Patchwork, Ellen Banda-Aaku (Zambia), Penguin Books, South Africa
‘Zambia is a country that is rich in culture, what better way to preserve, document and share our culture than to write about it? Through Literature we exist. I have been asked many times, what inspired me to write Patchwork, my response; as I was growing up in Zambia I had a lot of questions in my head, a lot of questions I couldn’t ask because good children didn’t get involved in adult conversation. It is those unasked questions that inspired me to write Patchwork.’

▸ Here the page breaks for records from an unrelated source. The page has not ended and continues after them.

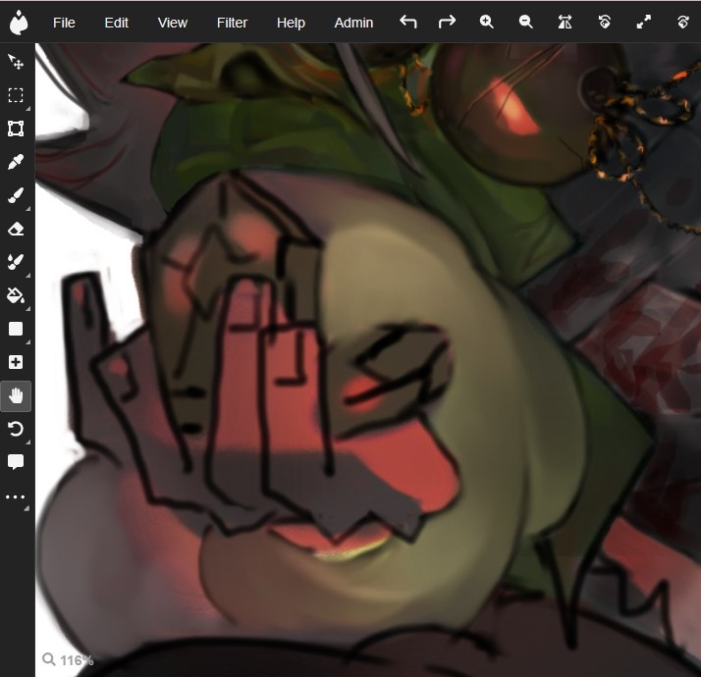Activate the Hand pan tool
Screen dimensions: 701x677
16,395
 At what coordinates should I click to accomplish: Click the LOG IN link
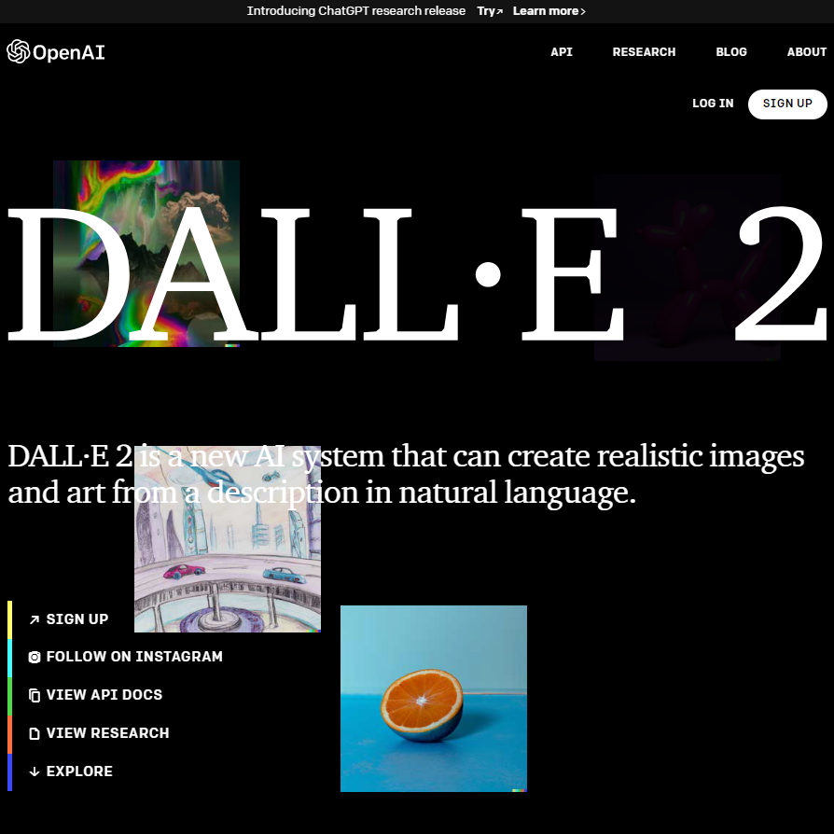click(x=713, y=104)
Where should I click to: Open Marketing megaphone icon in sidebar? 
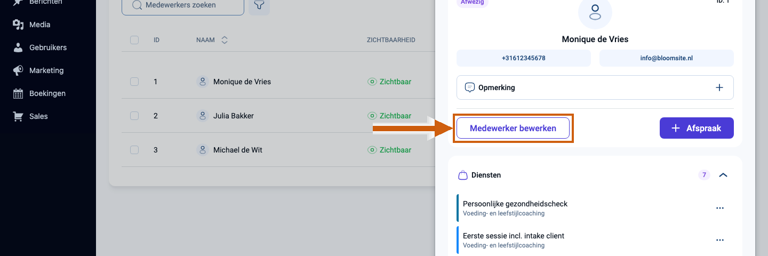pyautogui.click(x=18, y=70)
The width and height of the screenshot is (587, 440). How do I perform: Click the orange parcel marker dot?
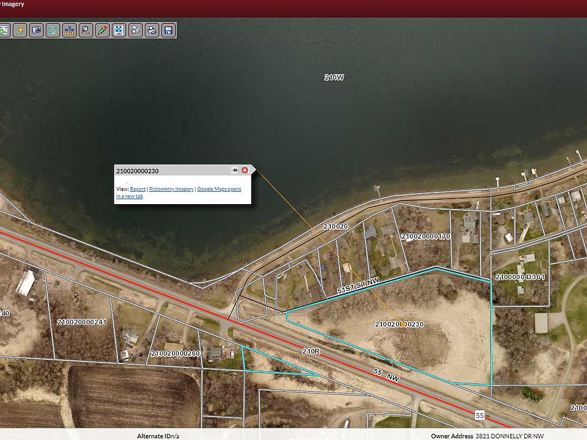tap(402, 325)
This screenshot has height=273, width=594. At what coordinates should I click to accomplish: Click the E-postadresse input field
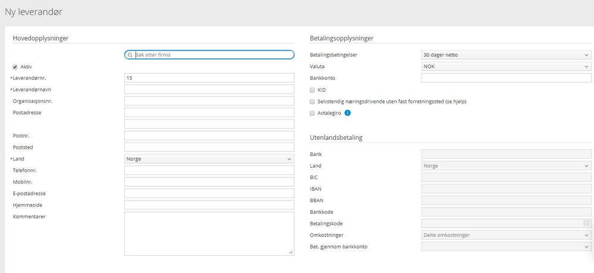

Ellen Banda-Aaku has lived, studied and worked in Ghana, South Africa, the UK and Zambia. She has published three books for children and her short stories have appeared in anthologies published in Australia, South Africa and the US. In 2004 she won the Macmillan Writers’ Prize for Africa for Wandi’s Little Voice, a book for children. In 2007, her short story, Sozi’s Box was the overall winner of the 2007 Commonwealth Short Story Competition. Ellen has three university degrees and currently lives in the UK with her two children.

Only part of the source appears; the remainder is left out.